H&R Block said Tuesday that it won’t file its second-quarter earnings on time due to an accounting firm delay, but expects a loss of $502.3 million, or $1.55 a share.
That figure far exceeds the estimated loss of 35 cents per share analysts polled by Thomson Financial had expected, and is markedly higher than the loss of $156.5 million, or 49 cents, a year earlier.
Much of the expected loss is tied to the winding down of its subprime mortgage unit, Option One Mortgage, which had been a burden on the company for much of the last year and change.
The company said roughly $366 million, or $1.13 a share of the loss was from discontinued operations.
H&R Block decided to shut down the ailing mortgage lender last week after the proposed sale to Cerberus Capital Management LP finally fell through.
The tax preparer’s pretax loss from discontinued operations was $551.2 million, including a $252 million net loss on the sale of $3 billion in mortgages and related trusts.
The results include a $123 million impairment charge related to mortgage and servicing assets, a $62 million impairment charge tied to remaining interests on mortgage securities, a $61 million writedown of Option One assets, and $53 million in other operating losses.
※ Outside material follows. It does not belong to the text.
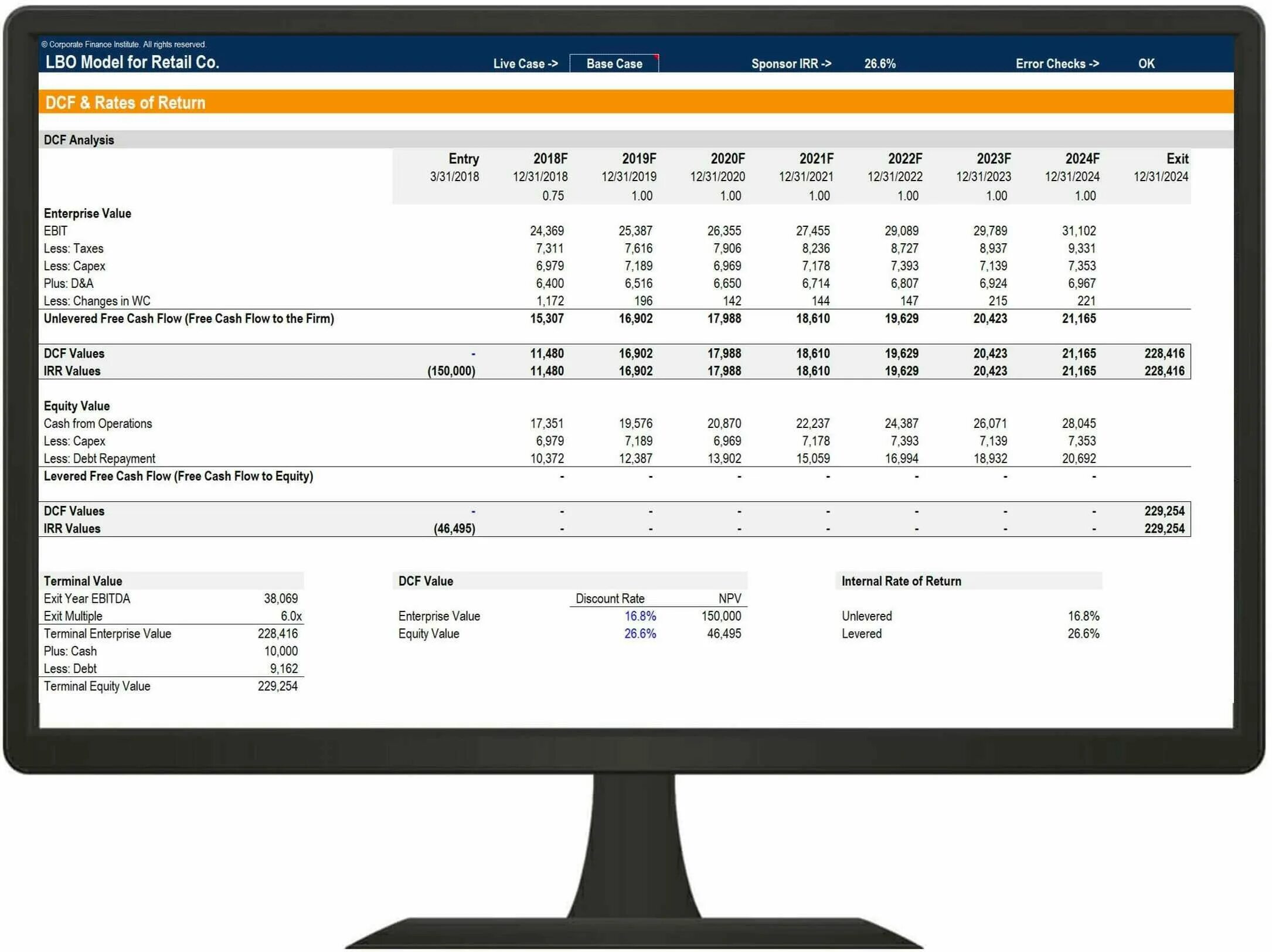The width and height of the screenshot is (1272, 952).
Task: Click Unlevered Free Cash Flow row label
Action: 189,319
“We continue to move resolutely to end our participation in the subprime mortgage business,” said Richard Breeden, H&R Block’s chairman, in a statement.
“We have completed $3 billion of whole loan sales since Aug. 1 of this year,” he said. “While we incurred a painful loss in exiting these positions, we determined to take our lumps and move forward.”
The company, which will file full quarterly results by December 14, also said fiscal 2008 earnings would come in toward the lower end of its previous estimate of $1.35 to $1.45 because of higher borrowing costs.
Shares of the nation’s largest tax preparer were down 13 cents, or 0.65%, to $19.82 in midday trading on Wall Street.